Naczelnik wydziału finansowego w starachowickim magistracie Justyna Z. pozostanie w areszcie do marca – tak zdecydował Sąd Okręgowy w Krakowie, który rozpatrywał zażalenie na areszt kobiety. Sąd uznał, że jest duże prawdopodobieństwo, iż będzie ona utrudniać postępowanie.
Urzędniczka została zatrzymana przez CBA 2 grudnia ubiegłego roku. Postawiono jej zarzut matactwa. Następnie na wniosek Prokuratury Apelacyjnej w Krakowie sąd zdecydował o jej tymczasowym aresztowaniu. Było to drugie zatrzymanie kobiety przez funkcjonariuszy Centralnego Biura Antykorupcyjnego.

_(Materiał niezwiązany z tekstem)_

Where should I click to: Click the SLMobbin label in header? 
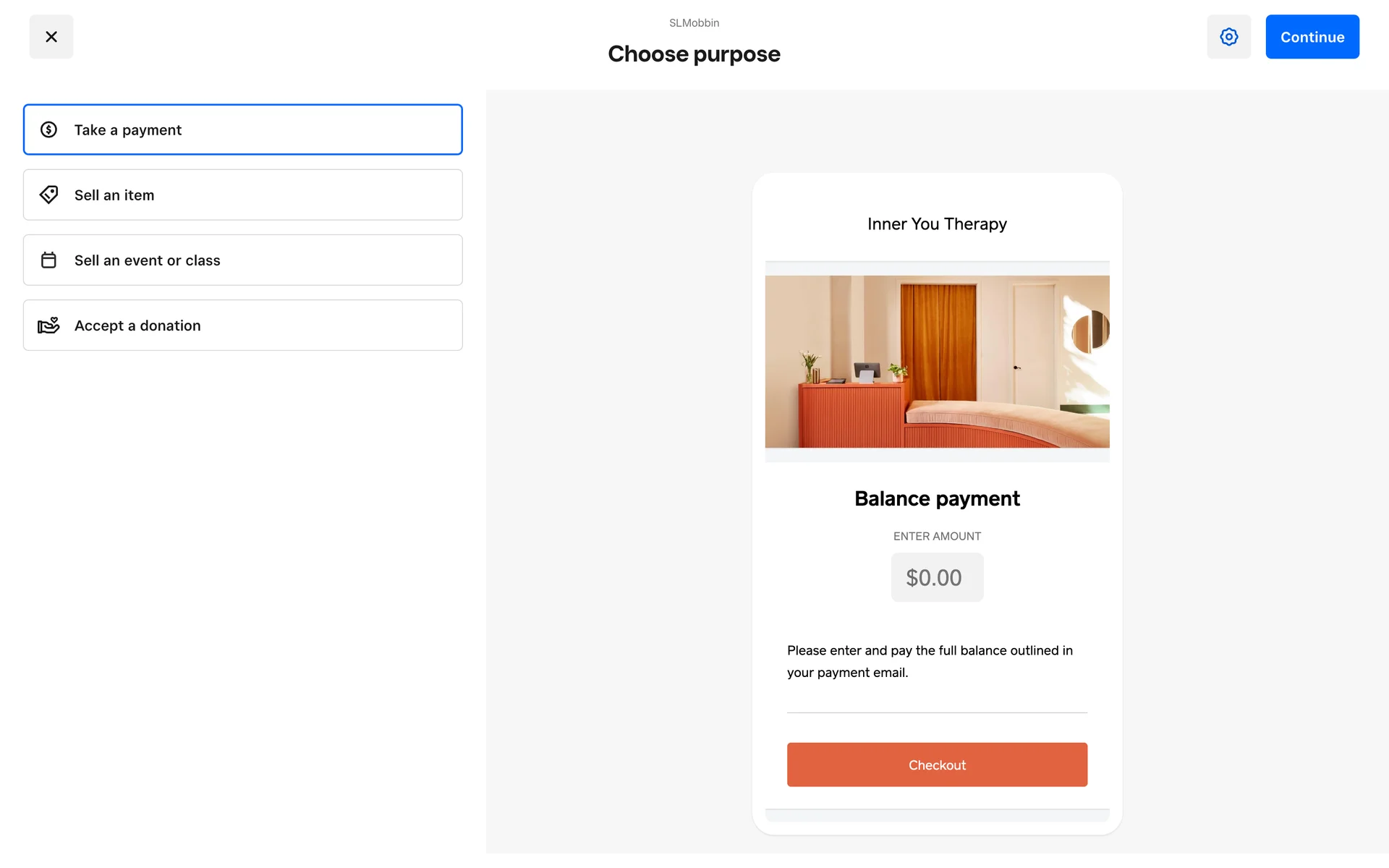[x=694, y=23]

Justyna Z. jest zamieszana w aferę korupcyjną, w której głównym podejrzanym jest prezydent Starachowic Wojciech B. Kobieta miała pośredniczyć we wręczaniu mu łapówek, które przekazywał jej dziadek Marian S. Przedsiębiorca dostarcza miał węglowy do Zakładu Energetyki Cieplnej w Starachowicach. Po raz pierwszy została zatrzymana 29 sierpnia razem z Wojciechem B. Po wpłaceniu 9 tysięcy złotych kaucji wyszła na wolność i wróciła do pracy w magistracie. Następnie została aresztowana 2 grudnia. Miała uczestniczyć w nakłanianiu świadka do zmiany zeznań na korzyść Wojciecha B.

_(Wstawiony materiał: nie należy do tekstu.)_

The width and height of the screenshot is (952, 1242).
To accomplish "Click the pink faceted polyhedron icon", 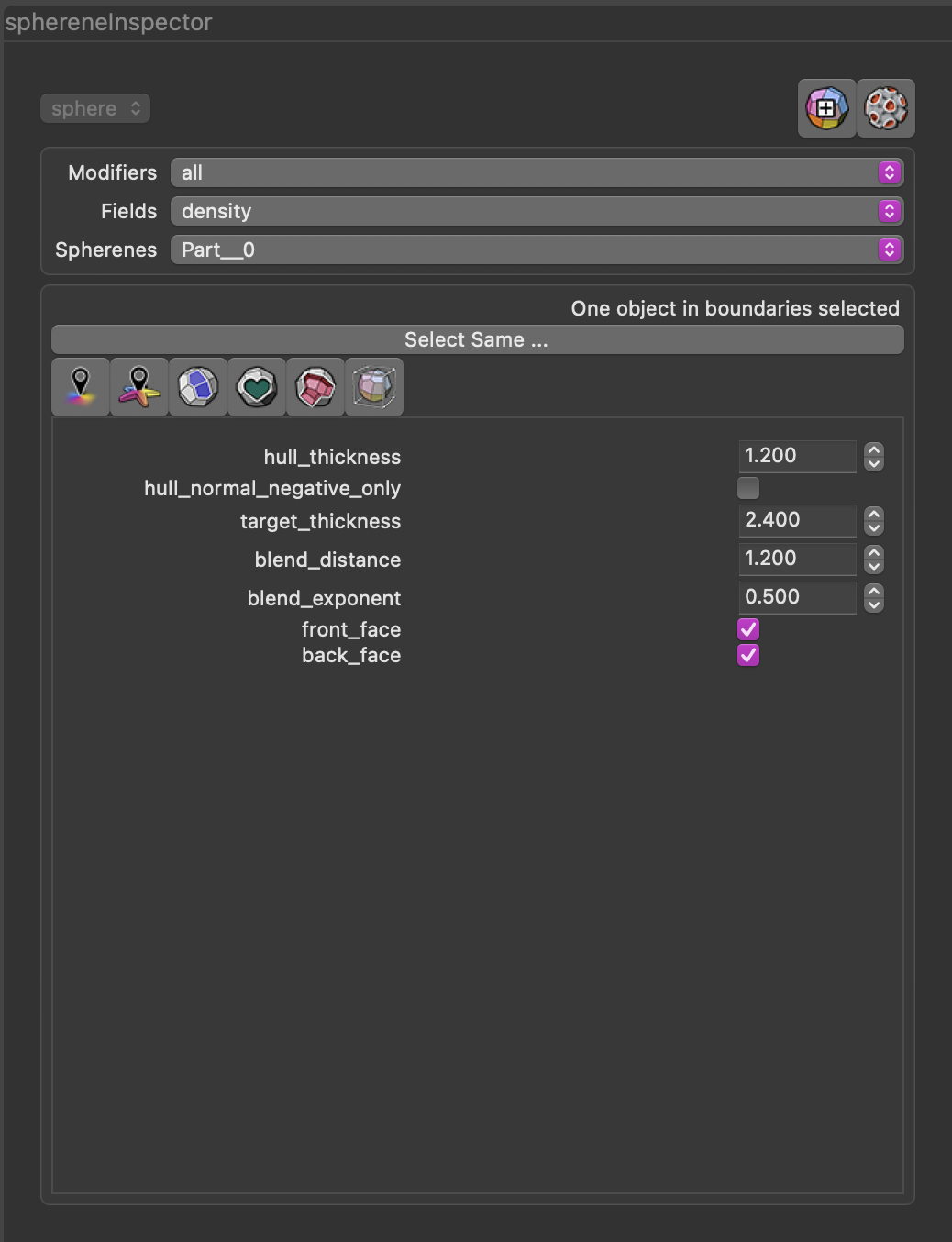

Sąd zdecydował, że wpłacona przez nią kaucja przepadnie. Przepadło również 90 tysięcy złotych, które wpłacił Wojciech B. Obrońcy obydwojga złożyli zażalenie na te decyzje. Rozparzy je Sąd Okręgowy w Kielcach. Jego rzecznik Marcin Chałoński poinformował, że na razie nie wyznaczono terminu posiedzenia.